Creo que todos percibimos que la reacción popular ante el ascenso progresivo de la derecha no fue la que esperábamos. Todos vimos que destituyeron a Dilma, encarcelaron a Lula y surgió un carismático militar medio energúmeno como de la nada, y no hubo un estallido democrático que al menos permitiera imaginar un final distinto al que ocurrió. Pero lo que ya ocurrió, ocurrió.
Tal vez ahora lo más urgente es combatir la idea de que todos está perdido, que el resultado final de la elección es el final.
Pero lo más importante es empezar a pensar qué es lo que en realidad pasó, cuánto de especificidad y cuánto de generalidad hay en lo que ocurrió en Brasil, cuáles fueron los errores y las insuficiencias de los procesos progresistas y quiénes son los actores sociales que fueron protagonistas de este cambio de humor en las masas, que llevó a millones de personas a votar contra lo que pensamos son sus propios intereses
Es evidente que estamos ante un fenómeno nuevo, que no se encasilla en los viejos argumentos teóricos que nos permitían analizar los fenómenos sociales y que tiene una dimensión mucho más extensa que la de un solo país, aunque constituye un prisma con múltiples caras.

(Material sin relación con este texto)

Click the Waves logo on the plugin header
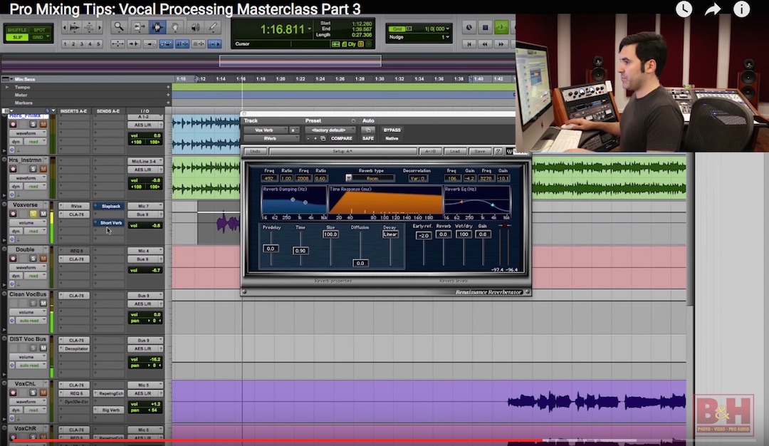 (509, 151)
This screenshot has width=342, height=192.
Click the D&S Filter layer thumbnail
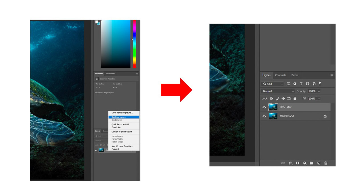coord(273,107)
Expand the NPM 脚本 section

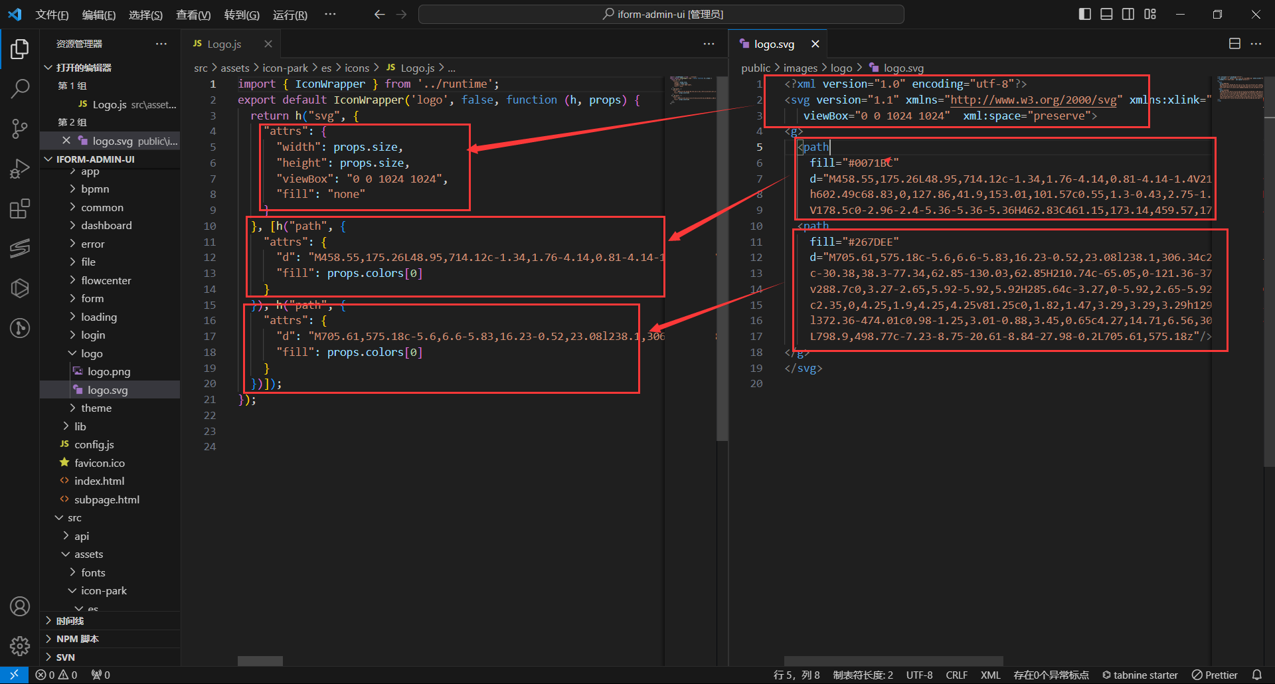click(x=77, y=639)
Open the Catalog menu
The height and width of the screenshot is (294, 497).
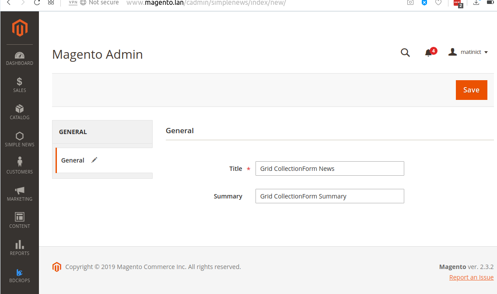20,112
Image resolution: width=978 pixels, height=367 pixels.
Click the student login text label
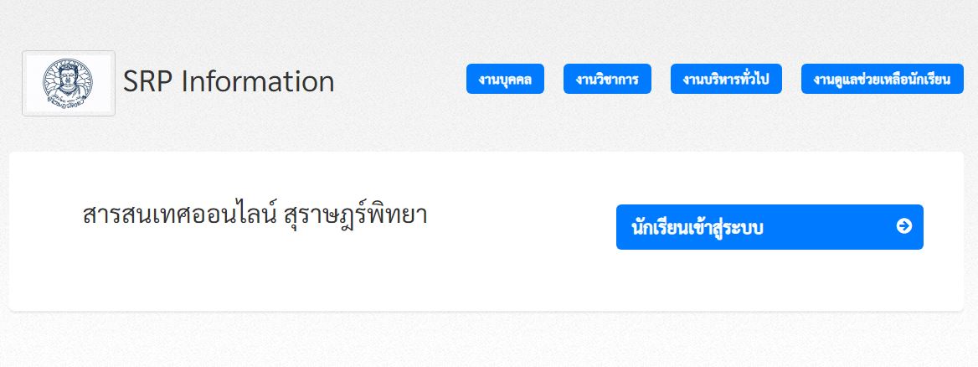(x=697, y=227)

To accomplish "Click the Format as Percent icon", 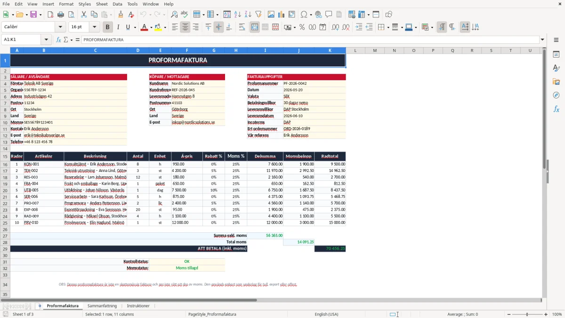I will 302,27.
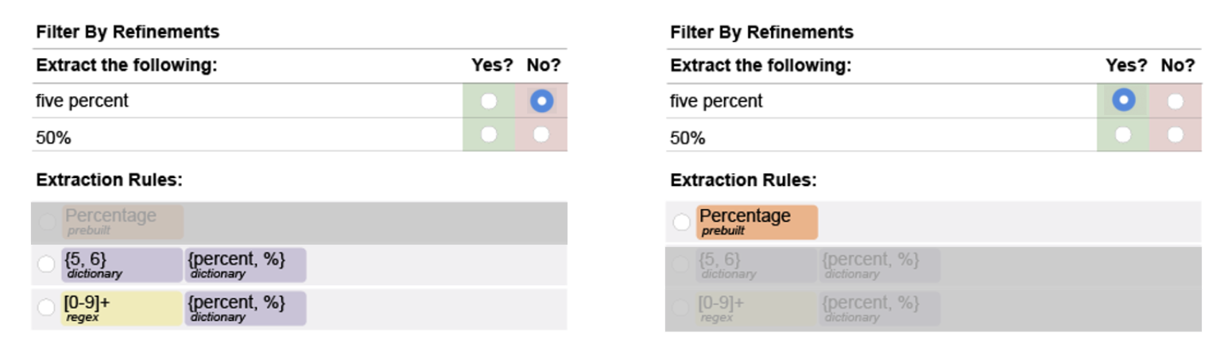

También parece claro que en este fenómeno juegan un rol muy protagónico el capital financiero internacional y sus instrumentos fundamentales, los organismos internacionales de crédito y las instituciones calificadoras de riesgo, las nuevas tecnologías, las redes sociales, las llamadas fake news, los medios hegemónicos concentrados, las capas medias urbanas, los grandes conglomerados industriales, los productores ruralistas, la superestructura judicial y probablemente ciertos estamentos militares muy inspirados en las políticas imperialistas de Estados Unidos.
Dentro de estos actores mencionados, llama la atención tanto el rol fundamental de las capas medias que, tanto en las recientes elecciones en Brasil, como en Argentina y Chile, fueron determinantes, como las nuevas tecnologías, las redes sociales y las noticias falsas, que parecen haber atropellado hasta poner en duda la legitimidad de la democracia republicana, al menos de la manera que la conocemos hasta ahora.
También cabe conocer que según estudios de inteligencia artificial referidos a los intercambios en las redes sociales, los principales influencers han sido los medios hegemónicos internacionales, que la imagen transmitida por Bolsonaro era de una polaridad positiva, que la preocupación principal de los electores fue la corrupción y que los sentimientos que motivaron a la mayoría se expresaban en el rechazo o aversión al adversario y de confianza en el elegido.
De la combinación de estos factores ha surgido este resultado cuyo carácter está aún por definirse como un estado de excepción, una dictadura tradicional, una democracia tutelada, un gobierno autoritario o un Estado fascista.
Yo creo que hay que saber que cuál es el enemigo que se enfrenta y tejer un marco de alianza tan amplio como sea posible para combatirlo. Para eso hay que imaginar una hipótesis teórica que nos permita establecer una táctica y una estrategia adecuadas, que naturalmente tendrían que ser las de un amplio consenso democrático que además sea implacable custodio de la soberanía nacional y la independencia.
No quisiera que acá también se nos venga la noche y mucho menos que nos sorprenda con los ojos cerrados, porque cabe pensar que quizás a Brasil le espera algo peor que la victoria de Bolsonaro, y que así como a Brasil le tocó vivir esta tragedia, los uruguayos no estamos vacunados contra el odio, la inseguridad, la corrupción, la decepción y la desconfianza, como le sucedió a los hermanos brasileños.
El gobierno, los dirigentes de todos los partidos y los de los movimientos sociales tienen la responsabilidad de anteponer los intereses nacionales a los particulares y pensar políticas de Estado cuando están en peligro la democracia y la convivencia pacífica y tolerante entre los uruguayos.